Extrait du document:
Référence: 2023 CF 1285

Ottawa (Ontario), le 25 septembre 2023

En présence de monsieur le juge Régimbald

ENTRE :

ABASSE ASGARALY

demandeur

et

LE PROCUREUR GÉNÉRAL DU CANADA

défendeur

JUGEMENT ET MOTIFS

I. Contexte

[1] Le demandeur, M. Abasse Asgaraly, demande le contrôle judiciaire d’une décision du 29 novembre 2022 dans laquelle un agent de l’Agence du revenu du Canada [l’ARC] responsable de la conformité des prestations a conclu que le demandeur n’était pas admissible à la Prestation canadienne de relance économique [PCRE].

[2] La décision contestée refuse la PCRE au demandeur au motif qu’il n’avait pas gagné au moins 5 000 $ (avant impôts) de revenus d’emploi ou de revenus nets de travail indépendant en 2019, en 2020 ou au cours des 12 mois précédant la date de sa première demande.

[3] En contrôle judiciaire, le rôle de la Cour n’est pas de conclure en l’admissibilité ou non de M. Asgaraly à la PCRE. Le rôle de la Cour est simplement de déterminer, à la lumière de la preuve et des arguments qui ont été présentés devant l’agent, si sa décision est raisonnable.

[4] Pour les motifs qui suivent, et en conformité avec le rôle de la Cour, je conclus que la décision de l’agent est raisonnable.

II. Faits

[5] M. Asgaraly travaille à son compte dans le domaine de l’assurance voyage.

[6] En juin 2017, M. Asgaraly a été licencié d’une entreprise d’assurance privée. Il a alors perçu une indemnité d’assurance-emploi de 2017 à 2019.

Consigne:
Recopiez le passage de l'extrait du jugement qui commence à « [2] La décision » et se termine à « décision est raisonnable. ».

Données brutes:

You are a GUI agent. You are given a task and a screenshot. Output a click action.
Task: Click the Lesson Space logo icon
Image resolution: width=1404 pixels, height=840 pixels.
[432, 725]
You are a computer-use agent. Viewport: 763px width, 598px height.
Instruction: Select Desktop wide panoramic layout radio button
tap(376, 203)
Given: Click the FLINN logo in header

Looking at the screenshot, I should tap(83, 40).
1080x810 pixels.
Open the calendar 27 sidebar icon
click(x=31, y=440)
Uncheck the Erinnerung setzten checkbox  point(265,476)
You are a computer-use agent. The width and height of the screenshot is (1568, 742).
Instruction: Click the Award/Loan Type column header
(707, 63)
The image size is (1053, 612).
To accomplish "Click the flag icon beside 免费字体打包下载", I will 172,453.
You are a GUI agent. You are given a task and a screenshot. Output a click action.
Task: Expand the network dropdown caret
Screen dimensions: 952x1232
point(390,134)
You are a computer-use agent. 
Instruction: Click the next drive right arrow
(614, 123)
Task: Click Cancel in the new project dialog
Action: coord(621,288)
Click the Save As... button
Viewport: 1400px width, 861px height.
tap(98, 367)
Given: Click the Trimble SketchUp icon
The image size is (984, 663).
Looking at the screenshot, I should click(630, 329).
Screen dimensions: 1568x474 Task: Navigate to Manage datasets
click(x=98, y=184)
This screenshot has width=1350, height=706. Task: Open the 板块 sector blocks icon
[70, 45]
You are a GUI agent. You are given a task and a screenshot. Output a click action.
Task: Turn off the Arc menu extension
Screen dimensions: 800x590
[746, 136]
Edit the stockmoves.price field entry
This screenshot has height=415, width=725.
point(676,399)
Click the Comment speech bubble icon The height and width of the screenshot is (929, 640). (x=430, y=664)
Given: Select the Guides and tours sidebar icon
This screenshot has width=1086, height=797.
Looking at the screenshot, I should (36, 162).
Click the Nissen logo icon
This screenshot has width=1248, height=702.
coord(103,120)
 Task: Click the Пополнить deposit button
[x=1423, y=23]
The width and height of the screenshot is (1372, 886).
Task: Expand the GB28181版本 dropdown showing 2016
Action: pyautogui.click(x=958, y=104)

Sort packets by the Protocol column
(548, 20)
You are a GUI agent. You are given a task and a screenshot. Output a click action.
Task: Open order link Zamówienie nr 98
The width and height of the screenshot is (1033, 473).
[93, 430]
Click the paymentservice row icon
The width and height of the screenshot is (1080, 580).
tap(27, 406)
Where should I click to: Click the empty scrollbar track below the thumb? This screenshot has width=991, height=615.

Résultat attendu:
[2] La décision contestée refuse la PCRE au demandeur au motif qu’il n’avait pas gagné au moins 5 000 $ (avant impôts) de revenus d’emploi ou de revenus nets de travail indépendant en 2019, en 2020 ou au cours des 12 mois précédant la date de sa première demande.

[3] En contrôle judiciaire, le rôle de la Cour n’est pas de conclure en l’admissibilité ou non de M. Asgaraly à la PCRE. Le rôle de la Cour est simplement de déterminer, à la lumière de la preuve et des arguments qui ont été présentés devant l’agent, si sa décision est raisonnable.